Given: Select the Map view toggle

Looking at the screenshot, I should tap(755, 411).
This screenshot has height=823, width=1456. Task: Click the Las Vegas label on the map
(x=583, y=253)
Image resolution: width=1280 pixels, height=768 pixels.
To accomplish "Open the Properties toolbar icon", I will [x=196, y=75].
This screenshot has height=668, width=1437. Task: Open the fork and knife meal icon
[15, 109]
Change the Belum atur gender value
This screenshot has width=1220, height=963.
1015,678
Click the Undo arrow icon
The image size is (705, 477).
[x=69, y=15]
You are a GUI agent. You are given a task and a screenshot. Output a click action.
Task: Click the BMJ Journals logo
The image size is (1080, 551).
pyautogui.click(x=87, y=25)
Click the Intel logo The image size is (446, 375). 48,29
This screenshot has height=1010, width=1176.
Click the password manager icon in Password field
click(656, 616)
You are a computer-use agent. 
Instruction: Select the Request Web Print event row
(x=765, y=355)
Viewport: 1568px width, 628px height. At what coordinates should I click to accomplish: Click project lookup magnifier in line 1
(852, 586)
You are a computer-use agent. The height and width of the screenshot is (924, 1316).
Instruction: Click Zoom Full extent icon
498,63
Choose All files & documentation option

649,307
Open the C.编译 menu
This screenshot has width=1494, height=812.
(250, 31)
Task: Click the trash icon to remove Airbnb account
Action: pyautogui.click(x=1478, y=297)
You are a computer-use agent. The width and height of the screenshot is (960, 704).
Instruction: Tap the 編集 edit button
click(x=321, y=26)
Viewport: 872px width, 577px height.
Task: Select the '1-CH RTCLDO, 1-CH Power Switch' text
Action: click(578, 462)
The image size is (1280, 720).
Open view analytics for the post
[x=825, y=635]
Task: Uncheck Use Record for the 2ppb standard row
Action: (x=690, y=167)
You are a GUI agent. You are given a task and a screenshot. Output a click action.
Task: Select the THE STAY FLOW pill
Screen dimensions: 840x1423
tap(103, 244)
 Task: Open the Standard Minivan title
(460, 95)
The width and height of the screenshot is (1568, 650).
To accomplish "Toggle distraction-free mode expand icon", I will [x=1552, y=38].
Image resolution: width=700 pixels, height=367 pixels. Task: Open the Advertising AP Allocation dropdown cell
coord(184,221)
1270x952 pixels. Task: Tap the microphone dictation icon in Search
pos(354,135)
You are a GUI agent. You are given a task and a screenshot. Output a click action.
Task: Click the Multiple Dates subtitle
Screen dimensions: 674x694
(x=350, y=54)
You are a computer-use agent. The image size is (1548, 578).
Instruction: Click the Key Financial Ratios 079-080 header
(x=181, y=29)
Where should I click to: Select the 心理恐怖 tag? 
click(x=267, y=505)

= = =

WHAT IS BEING ASKED.
Rewrite everything from the line containing "Task: Open the Standard Minivan title" down to the line containing "(x=350, y=54)", requests included. Scale each click coordinate in the answers by 0.2 and round to a whole number, with halves going up.

SOLUTION TO THIS TASK.
 Task: Open the Standard Minivan title
(92, 19)
The width and height of the screenshot is (1568, 650).
To accomplish "Toggle distraction-free mode expand icon", I will [x=310, y=8].
Image resolution: width=700 pixels, height=367 pixels. Task: Open the Advertising AP Allocation dropdown cell
coord(37,44)
1270x952 pixels. Task: Tap the microphone dictation icon in Search
pos(71,27)
You are a GUI agent. You are given a task and a screenshot. Output a click action.
Task: Click the Multiple Dates subtitle
Screen dimensions: 674x694
(x=70, y=11)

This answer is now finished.